How to evaluate a small‑cap value fund (step‑by‑step)

  • Use Morningstar fund pages to examine:
    • Fund portfolio holdings and sector breakdown
    • Top holdings concentration
    • Size and value exposure (style box)
  • Use Portfolio Visualizer to analyze factor exposures (size, value, momentum, quality), historical returns vs. peers, and correlations.
  • Compare the index rules: does the ETF use Russell, S&P SmallCap 600, CRSP, or a proprietary index? Does it apply a profitability/quality screen?
  • Check expense ratio and tax characteristics (if investing in taxable accounts).
  • Read the prospectus/strategy text for how the index/filtering works (note: some proprietary indexes won’t publish full rules publicly).
  • Consider long run windows (10–30+ years where available) rather than just recent months; small‑cap value performance cycles are lengthy and variable.
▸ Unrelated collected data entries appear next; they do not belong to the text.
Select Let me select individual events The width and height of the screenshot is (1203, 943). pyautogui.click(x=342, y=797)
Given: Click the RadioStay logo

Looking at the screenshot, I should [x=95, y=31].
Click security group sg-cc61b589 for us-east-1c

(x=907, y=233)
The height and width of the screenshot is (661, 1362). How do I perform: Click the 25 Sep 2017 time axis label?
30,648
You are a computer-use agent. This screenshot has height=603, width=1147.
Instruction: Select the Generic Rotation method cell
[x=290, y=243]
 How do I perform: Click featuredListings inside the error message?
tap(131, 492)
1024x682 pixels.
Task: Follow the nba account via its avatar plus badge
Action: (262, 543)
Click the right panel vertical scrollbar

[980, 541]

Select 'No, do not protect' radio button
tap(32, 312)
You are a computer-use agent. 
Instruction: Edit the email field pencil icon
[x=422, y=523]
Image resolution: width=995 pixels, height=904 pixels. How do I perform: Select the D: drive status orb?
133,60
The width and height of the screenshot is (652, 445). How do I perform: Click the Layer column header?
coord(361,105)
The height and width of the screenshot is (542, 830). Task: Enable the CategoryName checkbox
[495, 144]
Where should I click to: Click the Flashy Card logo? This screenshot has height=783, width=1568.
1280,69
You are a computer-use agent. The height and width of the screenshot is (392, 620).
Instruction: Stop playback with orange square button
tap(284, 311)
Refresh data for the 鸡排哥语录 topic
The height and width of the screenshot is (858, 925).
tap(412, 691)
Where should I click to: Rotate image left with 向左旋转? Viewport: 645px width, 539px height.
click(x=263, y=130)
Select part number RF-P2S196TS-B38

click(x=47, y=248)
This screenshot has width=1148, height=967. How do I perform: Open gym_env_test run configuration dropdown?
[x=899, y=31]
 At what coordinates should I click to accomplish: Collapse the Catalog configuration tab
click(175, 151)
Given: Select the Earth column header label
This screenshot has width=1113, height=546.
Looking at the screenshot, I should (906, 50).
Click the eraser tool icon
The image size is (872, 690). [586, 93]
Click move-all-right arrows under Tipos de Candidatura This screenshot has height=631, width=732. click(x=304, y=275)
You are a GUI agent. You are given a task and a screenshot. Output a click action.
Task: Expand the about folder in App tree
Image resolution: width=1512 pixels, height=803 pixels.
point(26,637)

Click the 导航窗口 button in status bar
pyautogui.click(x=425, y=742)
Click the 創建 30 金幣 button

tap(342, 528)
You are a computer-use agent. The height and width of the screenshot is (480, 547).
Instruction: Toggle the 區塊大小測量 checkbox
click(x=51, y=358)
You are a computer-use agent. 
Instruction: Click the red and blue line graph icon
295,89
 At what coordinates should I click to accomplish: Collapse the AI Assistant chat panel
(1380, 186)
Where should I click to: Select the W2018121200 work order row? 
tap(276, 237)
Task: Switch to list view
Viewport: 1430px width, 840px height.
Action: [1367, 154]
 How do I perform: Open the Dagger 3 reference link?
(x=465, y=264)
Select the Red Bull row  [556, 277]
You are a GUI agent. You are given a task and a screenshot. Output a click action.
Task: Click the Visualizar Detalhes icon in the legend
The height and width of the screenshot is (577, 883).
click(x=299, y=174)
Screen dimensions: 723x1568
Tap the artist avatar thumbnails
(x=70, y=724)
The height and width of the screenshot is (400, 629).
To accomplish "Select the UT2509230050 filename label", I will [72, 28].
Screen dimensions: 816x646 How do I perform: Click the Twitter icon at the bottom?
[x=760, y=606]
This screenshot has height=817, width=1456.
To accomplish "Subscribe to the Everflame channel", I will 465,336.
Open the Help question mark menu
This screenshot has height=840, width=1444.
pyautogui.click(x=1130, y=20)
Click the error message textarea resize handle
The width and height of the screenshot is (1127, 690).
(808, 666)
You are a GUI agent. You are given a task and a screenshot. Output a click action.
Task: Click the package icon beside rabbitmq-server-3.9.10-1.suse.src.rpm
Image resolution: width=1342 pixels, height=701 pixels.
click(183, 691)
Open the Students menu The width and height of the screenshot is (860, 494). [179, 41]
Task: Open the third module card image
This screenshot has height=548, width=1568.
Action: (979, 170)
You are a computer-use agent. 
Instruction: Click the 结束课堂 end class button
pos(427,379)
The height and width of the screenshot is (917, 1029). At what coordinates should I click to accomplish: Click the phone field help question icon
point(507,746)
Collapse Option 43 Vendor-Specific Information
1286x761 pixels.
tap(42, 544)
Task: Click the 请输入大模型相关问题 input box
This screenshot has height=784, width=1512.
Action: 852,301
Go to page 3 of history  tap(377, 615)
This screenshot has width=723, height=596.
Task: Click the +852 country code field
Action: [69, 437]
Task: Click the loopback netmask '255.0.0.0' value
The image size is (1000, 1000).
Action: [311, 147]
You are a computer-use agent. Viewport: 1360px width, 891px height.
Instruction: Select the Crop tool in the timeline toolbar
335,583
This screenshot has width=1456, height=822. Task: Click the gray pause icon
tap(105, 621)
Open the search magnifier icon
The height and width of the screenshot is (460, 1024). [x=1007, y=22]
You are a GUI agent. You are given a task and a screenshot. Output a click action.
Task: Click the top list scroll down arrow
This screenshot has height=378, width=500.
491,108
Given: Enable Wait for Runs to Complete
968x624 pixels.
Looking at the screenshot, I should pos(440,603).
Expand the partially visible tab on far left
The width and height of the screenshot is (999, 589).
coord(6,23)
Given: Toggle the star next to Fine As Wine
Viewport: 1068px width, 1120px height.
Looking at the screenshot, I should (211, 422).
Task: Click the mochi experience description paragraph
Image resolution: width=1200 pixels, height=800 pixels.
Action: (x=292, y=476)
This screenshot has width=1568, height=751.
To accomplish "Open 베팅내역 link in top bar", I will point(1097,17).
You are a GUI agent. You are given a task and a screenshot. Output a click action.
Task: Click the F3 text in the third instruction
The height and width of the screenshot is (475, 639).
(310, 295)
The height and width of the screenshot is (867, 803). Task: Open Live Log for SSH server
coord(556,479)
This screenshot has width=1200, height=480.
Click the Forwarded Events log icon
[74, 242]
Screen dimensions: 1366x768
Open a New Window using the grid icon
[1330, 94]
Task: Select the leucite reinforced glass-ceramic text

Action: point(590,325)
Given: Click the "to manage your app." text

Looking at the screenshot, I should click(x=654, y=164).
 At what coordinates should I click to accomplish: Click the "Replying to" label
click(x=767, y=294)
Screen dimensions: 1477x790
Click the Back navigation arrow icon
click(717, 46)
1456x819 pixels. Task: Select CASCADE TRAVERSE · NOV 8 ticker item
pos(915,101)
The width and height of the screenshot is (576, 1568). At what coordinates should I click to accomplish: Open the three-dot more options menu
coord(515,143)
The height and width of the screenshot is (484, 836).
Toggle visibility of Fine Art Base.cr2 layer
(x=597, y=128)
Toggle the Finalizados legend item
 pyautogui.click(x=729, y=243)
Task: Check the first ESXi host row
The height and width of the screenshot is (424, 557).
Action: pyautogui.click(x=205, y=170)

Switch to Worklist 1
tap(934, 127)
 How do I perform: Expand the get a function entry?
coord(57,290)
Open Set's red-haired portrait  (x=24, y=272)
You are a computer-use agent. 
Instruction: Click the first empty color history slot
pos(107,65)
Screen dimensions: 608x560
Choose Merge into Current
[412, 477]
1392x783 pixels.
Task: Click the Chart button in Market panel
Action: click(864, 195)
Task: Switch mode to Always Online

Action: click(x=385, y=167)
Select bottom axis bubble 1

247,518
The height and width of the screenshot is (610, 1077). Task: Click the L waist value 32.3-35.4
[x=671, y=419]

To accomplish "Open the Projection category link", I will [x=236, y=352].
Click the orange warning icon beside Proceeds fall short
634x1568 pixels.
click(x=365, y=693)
Notable quotes from the episode

  • “All index funds are algorithmic funds.” — Frank Vasquez (emphasizing index construction is rules‑based).
  • “It’s the difference between somebody pushing a broom and a Roomba.” — Frank (a metaphor for human active management vs. algorithmic rules).
  • “If you have two things that perform differently at different times, that is the fundamental principle of diversification.” — Frank

Tools, resources, and people mentioned

  • Morningstar (fund analysis and portfolio pages)
  • Portfolio Visualizer (factor analysis, backtests)
  • Paul Merriman and his team (fund comparisons and recommendations)
  • Avantis, DFA (Dimensional), Vanguard, iShares (providers using different small‑cap value indexes)
  • Frank Vasquez — Risk Parity Radio (guest)
  • Hosts: Mindy Jensen and Scott Trench — BiggerPocketsMoney

Episode / sponsor & episode notes

  • Sponsors mentioned: Pine Financial Group (real estate credit fund), Found (business banking), Indeed (hiring), CarMax (auto buying).
  • Charities Frank supports: Father McKenna Center (Washington, D.C.), Fairfax CASA (Court Appointed Special Advocates, Virginia).
  • Frank’s podcast: Risk Parity Radio (nearly 500 episodes; charitable fundraising).

Actionable next steps (if you want to apply this)

  1. Decide whether you want a small‑cap value sleeve in your portfolio (especially if you’re moving toward retirement/withdrawals).
  2. Use Morningstar and Portfolio Visualizer to compare the small‑cap value ETFs you’re considering (Russell vs. S&P 600 vs. CRSP vs. Avantis/DFA filters).
  3. Check expense ratios and whether the ETF’s rules (profitability/quality filters) align with your comfort level.
  4. If you’re in accumulation mode: don’t over‑optimize—low‑cost, simple allocations and continued contributions usually beat trying to time factor tilts.
  5. If you’re moving to decumulation or want more robustness vs. tech/large‑cap concentration risk, consider a modest allocation to small‑cap value (and international/value variants) and re‑evaluate periodically.

Disclaimer: This summary is educational. Past performance does not predict future returns. Not financial advice—do your own research or consult an advisor.